English teachers search for engaging novels

English teachers search for engaging novels

Jennifer Ackerman, Staff Writer

  Just as Lakeview’s English III classes started reading a new book this year, English IV classes also may have new reading material next year.  English IV teachers Kurt Miley and Theresa Walker are in search of a new novel to replace The Handmaid’s Tale, which they usually teach.

  Miley reported that they can teach any book they choose as long as the school approves it.  He explained that teachers do not introduce a new novel into the curriculum often because it requires time and effort.  It takes a year or two to gather and create worksheets, writing prompts, and tests for a new book.

  “But after you have that stuff, then you have it.  Then you just tweak it here and there. You don’t have to do it all over again,” Miley said.

  He admitted that one issue with getting approval for a new book is money for the new books.

  Miley elaborated, “You have to order about 120 books usually to make sure everyone can teach it at the same time.  You figure 120 books times 10 or 15 dollars a book, that’s money we have to make sure we have.”

  Often, teachers will introduce a new novel if they believe that it is relevant to current topics or issues.  Miley said that books such as Black and White and The Handmaid’s Tale were chosen because they have minority authors.

  “Having more minority writers is kind of important nowadays,” he stated.

  Other times, English instructors search for new novels in efforts to get students interested in reading.  Both Miley and Walker admitted that encouraging students to read can be difficult.

  Walker stated, “I’ve read probably six books in the last month or so, and out of those I think the kids would enjoy maybe one of them.  It is difficult to find things that kids would find interesting and not boring.”

  Miley explained that, of course, class is smoother for both students and teachers if students read what they are assigned.  Miley explained how students learn noticeably more when they enjoy a book and read all of it. They participate in class and have engaging comments and questions.

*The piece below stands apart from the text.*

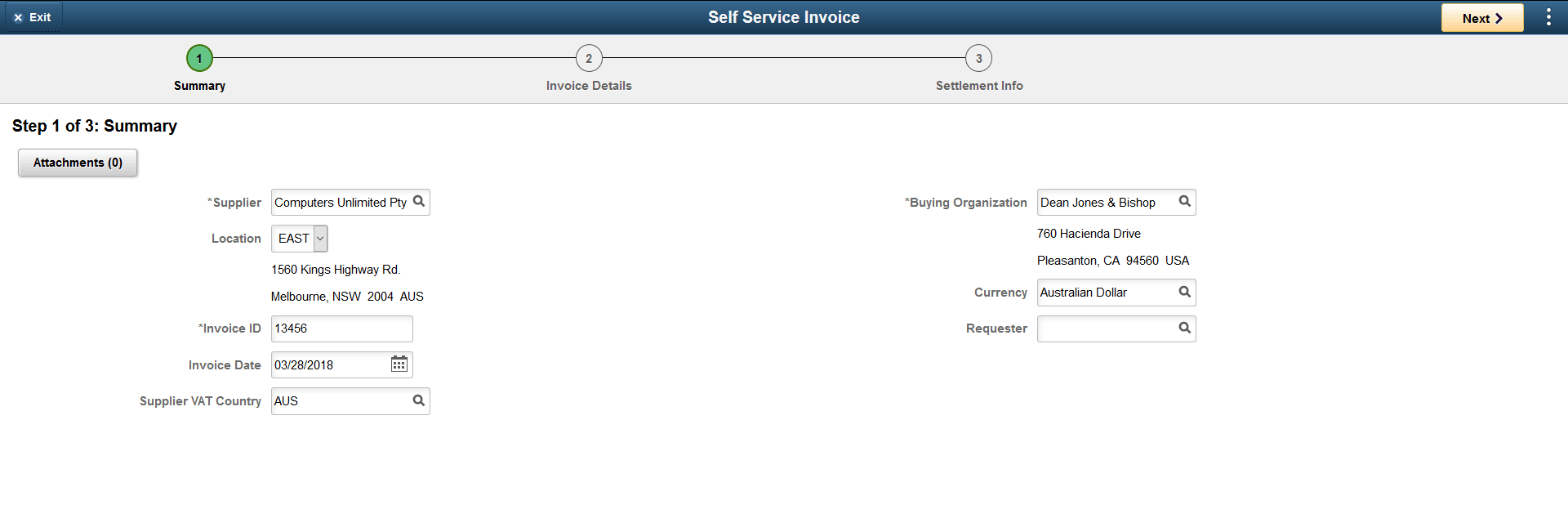
Task: Open the Requester lookup search
Action: point(1185,328)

  “In most cases kids like The Kite Runner.  In most cases kids like The Great Gatsby.  It’s that third book where we’ve been trying to figure out…. If the kids like the book it makes our jobs easier,” he detailed.

  Overall, Lakeview teachers genuinely want their students to enjoy reading and learn from it.  Students should give their teachers feedback about novels. If they give instructors suggestions for interesting books, those books could possibly end up being used in classes.